When I read the paper Universal approximations of invariant maps by neural networks of Dmitry Yarotsky, it happens on page 36 that he used some concepts about the representation of Lie algebra of the Lie group $\operatorname{SE}(2)$.

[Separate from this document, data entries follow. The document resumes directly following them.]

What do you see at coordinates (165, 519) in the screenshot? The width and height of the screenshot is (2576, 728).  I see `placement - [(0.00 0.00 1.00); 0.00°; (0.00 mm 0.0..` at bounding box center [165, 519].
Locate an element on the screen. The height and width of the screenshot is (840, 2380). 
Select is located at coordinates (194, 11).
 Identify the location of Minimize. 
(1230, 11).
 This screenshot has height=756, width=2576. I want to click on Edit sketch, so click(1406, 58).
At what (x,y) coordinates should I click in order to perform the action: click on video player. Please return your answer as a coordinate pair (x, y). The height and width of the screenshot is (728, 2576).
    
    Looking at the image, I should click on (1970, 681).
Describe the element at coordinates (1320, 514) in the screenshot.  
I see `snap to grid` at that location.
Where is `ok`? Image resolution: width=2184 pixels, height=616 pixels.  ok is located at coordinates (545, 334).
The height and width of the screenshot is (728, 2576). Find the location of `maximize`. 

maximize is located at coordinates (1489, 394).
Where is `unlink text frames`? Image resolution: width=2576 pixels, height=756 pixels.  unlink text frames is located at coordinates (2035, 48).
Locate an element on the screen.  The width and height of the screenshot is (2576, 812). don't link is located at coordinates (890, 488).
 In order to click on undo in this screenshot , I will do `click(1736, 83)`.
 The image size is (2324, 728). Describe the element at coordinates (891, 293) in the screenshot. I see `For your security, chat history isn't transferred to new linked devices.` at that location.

Describe rigid motions of $\mathbb{R}^2$ by identifying it with $\mathbb{C}$. An element in $\operatorname{SE}(2)$ can be written as $\left(\gamma,\theta\right)=\left(x+iy,e^{i\phi}\right)$ with some $x,y\in\mathbb{R}$ and $\phi\in\left[0,2\pi\right)$. The action of $\operatorname{SE}(2)$ on $\mathbb{R}^2\cong\mathbb{C}$:
\begin{equation*}
\mathcal{A}_{\left(x+iy,e^{i\theta}\right)}z=x+iy+e^{i\theta}z,\quad z\in \mathbb{C}.
\end{equation*}
Consider the generators of the representation:
\begin{equation*}
J_x=i\lim_{\delta x\to 0}\dfrac{R_{\left(\delta x,1\right)}-1}{\delta x}, \quad J_y=i\lim_{i\delta y\to 0}\dfrac{R_{\left(\delta y,1\right)}-1}{\delta x}, \quad J_\phi=i\lim_{\delta \phi\to 0}\dfrac{R_{\left(0,e^{i\delta \phi}\right)}-1}{\delta \phi}
\end{equation*}
where $R_{\left(\gamma,\theta\right)}$ is the action of $\operatorname{SE}(2)$. given by
$$R_{\left(\gamma,\theta\right)}\Phi=\Phi\circ\mathcal{A}^{-1}.$$
The generators can be explicitly written as
\begin{equation*}
J_x=-i\partial_x, \quad J_y=-i\partial_y,\quad J_\phi=-i\partial_\phi=-i\left(x\partial_y-y\partial_x\right)
\end{equation*}
and obey the commutation relations
\begin{equation}\label{eq41}
\left[J_x,J_y\right]=0,\quad \left[J_x,J_\phi\right]=-iJ_y, \quad \left[J_y,J_\phi\right]=iJ_x.
\end{equation}
I am a newbie in Lie representation. Can you explain to me the definition of $J_x, \partial_x$, the Lie brackets, and how these equations hold here? Or can you give me some books/papers defining these concepts? I looked upon the internet about the representation of Lie algebra but met nothing like these.